» **Records for the task**
++++++++++

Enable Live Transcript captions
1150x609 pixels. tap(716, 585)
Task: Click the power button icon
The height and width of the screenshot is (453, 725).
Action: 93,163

++++++++++

» **Task description**
Could you print exactly the lines from the one containing "The height and" through the last line of the records above?

» **Written solution**
The height and width of the screenshot is (453, 725).
Action: 93,163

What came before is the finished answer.